A single patient has received the world’s first injection of a gene therapy designed to reverse cellular aging, marking a historic leap in longevity science. On June 9, 2026, Boston-based Life Biosciences announced it dosed its first volunteer with ER-100, a treatment targeting age-related vision loss in glaucoma and NAION patients. The therapy uses three genes to “partially reprogram” aged cells, nudging them toward youthful function without erasing their specialized identity.
Why the Eye Was the First Target
The eye was chosen as the first test site not just for its accessibility, but because the risks are lower than in other organs. Unlike the heart or liver, the optic nerve’s isolation from critical systems reduces the chance of catastrophic side effects—a concern that has long haunted the field. As Matt Kaeberlein, co-founder of longevity-focused Optispan, told Nature, “Reprogramming has a big upside if it can be used safely in people. The technology is still really early, and the potential for catastrophic side effects is high.”
Life Biosciences’ approach builds on decades of research, including work by Harvard Medical School’s David Sinclair, who demonstrated in 2020 that activating these three “Yamanaka Factors” could restore vision in aged mice with glaucoma. The company’s pre-clinical trials in rodents and monkeys showed no serious adverse effects, according to Sharon Rosenzweig-Lipson, the firm’s chief scientific officer. Yet the human trial—cleared by the FDA—is the first test of whether the technique can safely “ameliorate human disease,” as Sinclair put it.
The Science Behind the Shot: Partial Reprogramming Explained
ER-100 doesn’t erase a cell’s identity or revert it to a stem-cell state. Instead, it “partially reprograms” aged cells, restoring epigenetic markers that decline with time.

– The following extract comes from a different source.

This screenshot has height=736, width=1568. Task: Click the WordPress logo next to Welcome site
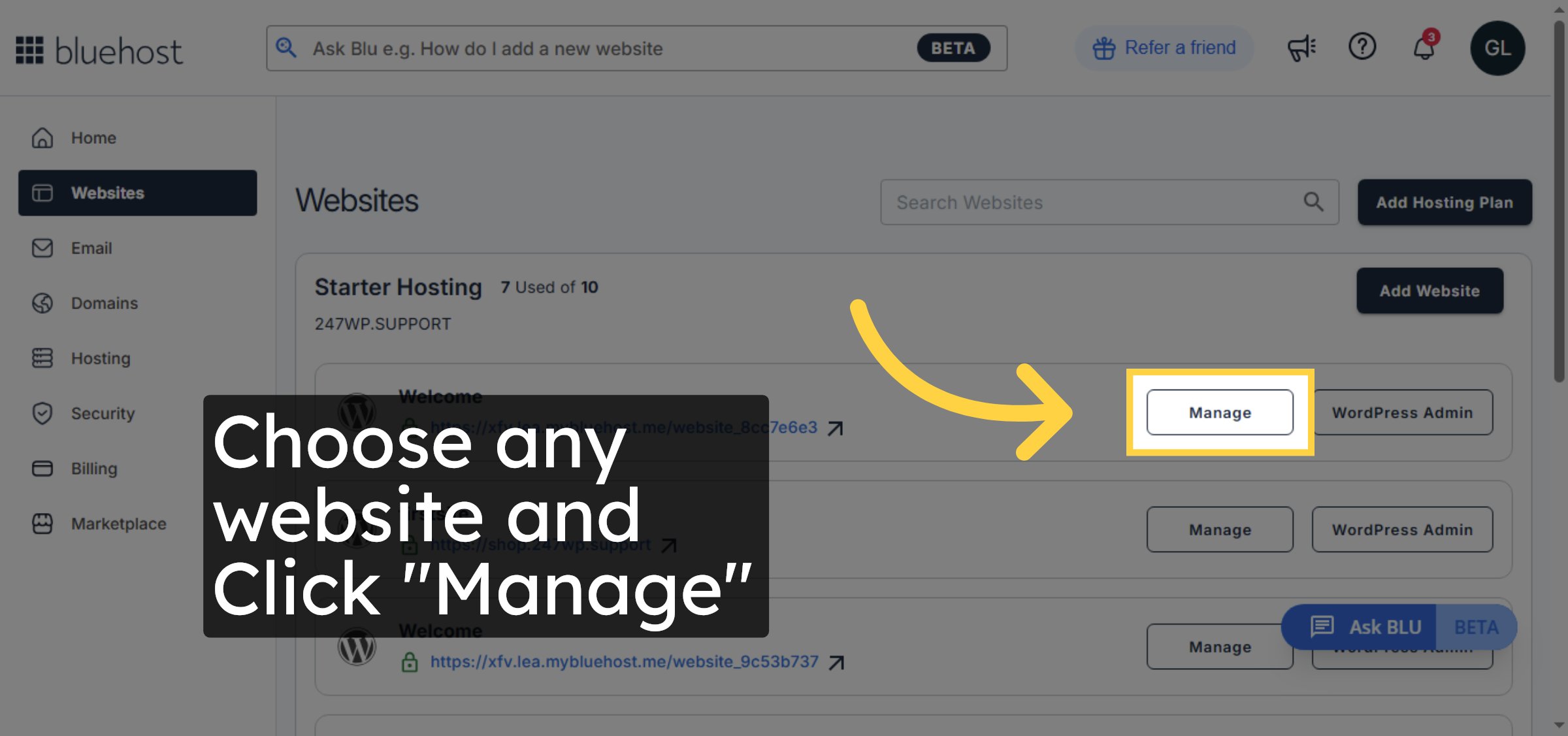[x=357, y=412]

Think of it as a software update for DNA: the therapy reactivates genes that had been silenced by aging, without resetting the cell’s core function. “Our research has suggested that aging is driven in large part by the loss of epigenetic information, not irreversible damage,” Sinclair explained to WIRED. “This study is the first chance to test whether restoring that information can actually fix disease in people.”
For more on this story, see Scientists Achieve First High-Precision CRISPR Gene Edits in Human Embryos.
The therapy’s mechanism hinges on the “Yamanaka Factors,” four proteins discovered in 2007 by Nobel laureate Shinya Yamanaka that can turn adult cells into stem cells. Life Biosciences uses three of these factors to avoid full reprogramming—a process that could trigger tumors. Partial reprogramming, as Rosenzweig-Lipson described to Technology Networks, is like “resetting the epigenetic clock” without rewinding the entire tape. Early animal studies showed restored function in optic nerves, but the human trial will determine if the effect translates beyond the lab.
Who’s Backing the Bid to Reverse Aging?
Life Biosciences isn’t alone in chasing this prize. The field has attracted heavyweight investors, including billionaires Jeff Bezos and Sam Altman, who’ve funded startups like Altos Labs and Retro Biosciences. Pharmaceutical giants Eli Lilly and Merck have also bet on the technology: Lilly just participated in a $435 million funding round for New Limit, another company developing cellular reprogramming therapies. “To me, this represents a potential transformational moment—not just for the company, not just for aging biology, but for medicine,” Life Biosciences CEO Jerry McLaughlin told Business Insider.
The financial stakes reflect the ambition. If ER-100 proves safe and effective, it could open the door to treatments for a host of age-related diseases—from fatty liver disease to neurodegenerative disorders. But the path is fraught with uncertainty. Animal studies can’t predict human responses, and the risk of unintended consequences (like cancer) remains. “The technology is still really early,” Kaeberlein warned. “We’re talking about fundamental changes to how cells work.”
What Happens Next: The Trial’s Timeline and Beyond
The first patient will be monitored for six months to assess safety and preliminary efficacy. If the trial proceeds without serious side effects, Life Biosciences plans to expand to 18 adults with glaucoma or NAION. Success could accelerate broader applications—imagine therapies for heart disease, diabetes, or even Alzheimer’s—though those remain years away. “This is more than meets the eye,” Rosenzweig-Lipson noted. “We’re not just targeting vision; we’re testing a platform that could redefine how we treat aging itself.”
For now, the focus is on the eye. If ER-100 restores vision in patients, it could validate partial reprogramming as a viable strategy for other organs. But the bigger question looms: Can aging itself be reversed? The answer may hinge on whether this trial’s results inspire confidence—or caution—in the race to turn back time.
Consult your healthcare provider before considering any experimental treatment. This therapy is not yet approved for general use.